It doesn't take a genius to figure out that Gregg Allman's influence on the newer generation of Americana artists has been sizable. With his brother Duane, he started the groundbreaking Allman Brothers Band, which came to define the sound of Southern rock music for decades. But, as much ground as Duane and Gregg broke together, the latter has laid down just as impressive a body of work during his many years as a solo artist.

Earlier this month, our friends over at Rounder Records released an incredible album of live performances featuring Gregg Allman and his band live in Macon, GA.

According to a press release: 

Gregg Allman Live: Back to Macon, GA [is] a stellar live DVD/CD package that captures Allman and his eight-piece solo band in a high-energy performance. This emotive show was recorded in January, 2014 at the venerable Grand Opera House in Macon, GA, the Middle Georgia town where it all began for the Allman Brothers Band.

[It] features sixteen tracks, made up of a nicely-varied selection of songs from the ABB catalog (“Statesboro Blues,” “Melissa,” “Whipping Post”), tunes from Allman’s solo albums (“Queen of Hearts,” “I’m No Angel”), and several dynamic cover songs. The DVD will include two bonus tracks, as well as special interview segments.

We've teamed up with the folks at Rounder to give away a copy of this special collection to one lucky ND community member. 

To Enter

Simply comment on this post and tell us the best show you've ever seen Gregg Allman or the Allman Brothers perform. If you've never been so lucky to catch him live, just tell us about the first time you fell in love with his music. We'll pick one commenter to win a free copy of this disc. 

You have between now and 6 p.m. Pacific on Thursday, Aug. 20, 2015, to enter. Anyone may enter, but prizes can only be shipped to a U.S. address.

If you need some convincing to enter, just check out this snippet from the DVD half of the package: 

 

Good luck!

Seeing the Allman Brothers at Piedmont Park 1971  at age 17 for free in Atlanta. The high school I went to was right across the street from the park. Had no idea what to expect. Blew me away. Was never the same again.

On the Allman's, as with many, Eat a Peach....., yet no one did "Laid Back" like Gregg did......huge section of my younger years, with one of the best New Years spent with Brothers at the jam in Atlanta, circa.........somewhere in the neiborhood of 1982 or '3

After the Grateful Dead, the ABB is my favorite band ever.   I enjoyed seeing them at SPAC in Saratogo, NY many times.

I saw them not long after Duane's death. It was bittersweet, not having him there, but at the same time seeing the band move forward and continue to make great music. Still one of the best concerts I've been to.

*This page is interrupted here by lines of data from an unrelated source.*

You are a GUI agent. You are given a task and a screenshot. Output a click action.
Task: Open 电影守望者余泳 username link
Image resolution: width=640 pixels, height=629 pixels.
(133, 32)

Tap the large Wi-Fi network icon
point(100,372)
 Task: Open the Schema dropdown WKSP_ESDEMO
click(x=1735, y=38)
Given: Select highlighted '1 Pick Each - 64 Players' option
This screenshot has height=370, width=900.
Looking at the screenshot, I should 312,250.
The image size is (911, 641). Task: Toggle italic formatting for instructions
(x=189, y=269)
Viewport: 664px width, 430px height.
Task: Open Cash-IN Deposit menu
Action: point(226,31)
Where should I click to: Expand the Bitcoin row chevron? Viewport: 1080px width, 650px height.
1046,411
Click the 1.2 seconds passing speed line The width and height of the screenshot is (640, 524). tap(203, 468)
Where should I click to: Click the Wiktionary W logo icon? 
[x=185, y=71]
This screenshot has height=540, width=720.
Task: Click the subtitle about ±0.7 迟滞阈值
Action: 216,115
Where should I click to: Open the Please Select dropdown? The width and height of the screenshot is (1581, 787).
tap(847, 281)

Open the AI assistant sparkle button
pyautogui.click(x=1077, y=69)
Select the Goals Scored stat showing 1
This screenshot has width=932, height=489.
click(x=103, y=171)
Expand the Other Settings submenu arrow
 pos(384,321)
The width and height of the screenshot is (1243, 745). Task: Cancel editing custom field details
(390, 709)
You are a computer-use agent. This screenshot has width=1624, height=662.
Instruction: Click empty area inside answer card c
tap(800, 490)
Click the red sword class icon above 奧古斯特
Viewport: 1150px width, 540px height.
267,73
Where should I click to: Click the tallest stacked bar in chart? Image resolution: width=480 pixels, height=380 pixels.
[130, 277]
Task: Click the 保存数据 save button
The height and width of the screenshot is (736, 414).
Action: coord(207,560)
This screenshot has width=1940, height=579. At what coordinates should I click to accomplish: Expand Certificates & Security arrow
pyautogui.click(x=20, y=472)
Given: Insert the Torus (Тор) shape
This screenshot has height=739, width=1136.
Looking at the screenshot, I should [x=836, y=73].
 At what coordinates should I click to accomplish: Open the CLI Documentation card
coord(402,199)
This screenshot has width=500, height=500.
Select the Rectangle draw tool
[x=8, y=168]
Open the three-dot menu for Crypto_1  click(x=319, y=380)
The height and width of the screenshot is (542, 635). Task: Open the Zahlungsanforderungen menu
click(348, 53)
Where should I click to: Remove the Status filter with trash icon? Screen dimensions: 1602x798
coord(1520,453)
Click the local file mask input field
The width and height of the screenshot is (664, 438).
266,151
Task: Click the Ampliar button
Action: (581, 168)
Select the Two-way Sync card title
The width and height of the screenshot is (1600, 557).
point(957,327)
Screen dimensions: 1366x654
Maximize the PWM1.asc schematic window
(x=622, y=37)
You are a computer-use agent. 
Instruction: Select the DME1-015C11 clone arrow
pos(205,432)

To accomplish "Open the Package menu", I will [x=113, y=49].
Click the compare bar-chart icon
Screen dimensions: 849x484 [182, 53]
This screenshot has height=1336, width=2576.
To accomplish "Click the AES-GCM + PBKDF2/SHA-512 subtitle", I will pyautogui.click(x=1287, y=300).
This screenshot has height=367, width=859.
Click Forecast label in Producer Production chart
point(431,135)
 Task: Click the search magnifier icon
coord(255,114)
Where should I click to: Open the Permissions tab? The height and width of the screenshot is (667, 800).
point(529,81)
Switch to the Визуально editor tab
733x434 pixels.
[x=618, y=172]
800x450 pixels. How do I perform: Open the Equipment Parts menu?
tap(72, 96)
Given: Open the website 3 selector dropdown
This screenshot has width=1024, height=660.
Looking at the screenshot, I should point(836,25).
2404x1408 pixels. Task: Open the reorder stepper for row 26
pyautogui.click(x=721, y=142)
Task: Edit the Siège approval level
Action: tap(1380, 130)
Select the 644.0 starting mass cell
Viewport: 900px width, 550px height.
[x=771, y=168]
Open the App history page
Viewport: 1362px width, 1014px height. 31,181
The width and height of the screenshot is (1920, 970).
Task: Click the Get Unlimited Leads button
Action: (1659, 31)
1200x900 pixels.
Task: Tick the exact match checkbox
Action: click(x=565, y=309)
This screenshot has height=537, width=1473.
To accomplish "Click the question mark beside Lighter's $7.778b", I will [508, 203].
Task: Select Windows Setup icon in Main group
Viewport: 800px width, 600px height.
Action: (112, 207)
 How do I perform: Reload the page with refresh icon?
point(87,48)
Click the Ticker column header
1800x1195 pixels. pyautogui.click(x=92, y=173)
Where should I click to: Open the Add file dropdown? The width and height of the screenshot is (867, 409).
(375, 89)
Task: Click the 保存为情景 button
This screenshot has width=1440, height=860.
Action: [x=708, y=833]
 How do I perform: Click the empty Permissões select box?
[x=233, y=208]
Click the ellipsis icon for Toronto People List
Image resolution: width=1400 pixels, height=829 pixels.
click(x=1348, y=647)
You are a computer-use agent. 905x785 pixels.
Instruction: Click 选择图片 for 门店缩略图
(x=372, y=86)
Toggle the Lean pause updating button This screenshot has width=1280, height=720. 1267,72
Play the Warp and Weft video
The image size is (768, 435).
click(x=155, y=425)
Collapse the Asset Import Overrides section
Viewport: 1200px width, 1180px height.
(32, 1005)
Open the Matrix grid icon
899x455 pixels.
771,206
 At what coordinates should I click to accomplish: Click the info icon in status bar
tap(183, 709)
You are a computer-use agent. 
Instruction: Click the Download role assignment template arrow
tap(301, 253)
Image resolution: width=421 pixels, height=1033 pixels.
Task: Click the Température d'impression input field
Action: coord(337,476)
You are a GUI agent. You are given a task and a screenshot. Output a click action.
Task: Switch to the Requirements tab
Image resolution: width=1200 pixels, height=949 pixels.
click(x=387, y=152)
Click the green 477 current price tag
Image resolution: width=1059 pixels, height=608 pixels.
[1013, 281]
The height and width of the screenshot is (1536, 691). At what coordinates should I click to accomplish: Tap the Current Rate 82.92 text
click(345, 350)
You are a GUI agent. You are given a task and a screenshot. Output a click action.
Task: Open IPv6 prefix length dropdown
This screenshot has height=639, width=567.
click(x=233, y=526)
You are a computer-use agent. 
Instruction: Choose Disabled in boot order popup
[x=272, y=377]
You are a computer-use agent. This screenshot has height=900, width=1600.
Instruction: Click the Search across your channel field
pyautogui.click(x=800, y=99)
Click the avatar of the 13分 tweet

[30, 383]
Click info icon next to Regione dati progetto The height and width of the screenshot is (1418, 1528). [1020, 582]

I was lucky enough to see the ABB during their first run at the Beacon Theater in the early 90's. What an amazing night. I feel privileged to have seen Dickie Betts. For all his problems he is a unique and thrilling player.

I saw the Allmans at Denver's Mile High Stadium in 1974, at the age of 16. I think it was around the time of Eat a Peach, and "Mountain Jam" & "Les Brers in A Minor" remain two of  my favorite tunes (especially the latter).

Looking forward to the new release (and fingers crossed on my chances to win a copy)!!

I was never fortunate enough to see the ABB. I didn't discover the band until 1972, after Duane's death.  However, I've listened to Eat a Peach and the Filmore East records countless times, alway hearing some new. As a guitarist, I once learned Dickie's solo on 'Stormy Monday' lick for lick. I was able to meet Galadrielle Allman at a book signing in Nashville last year. It was such an honor to meet her, to hear a few of her stories about her Dad and uncle, and to be in the presence of the Allman lineage. 

I fell in love with the Allmans when I was program director of my student ratio station at Brooklyn College in 1970. First time I heard "Whipping Post", it absolutely grabbed me by the neck and shook me til I surrendered. Loved this band through the decades (I am 66 years old).

The Greg Allman Band came to Ft Worth, with an opening act that featured a teenage wonder kid named Derek Trucks.

After a stellar opening set by Derek, Greg and his band, featuring Jack Pearson on guitar, flat tore up the place with Greg's solo songs, and Greg was in top form.

Then Greg dropped the bombshell, "let's bring out the kid ", and with Derek in place, Greg and the band tore it down with a full side 1 of the Fillmore East set, and the kid channeled Duane down to every nuance and tone.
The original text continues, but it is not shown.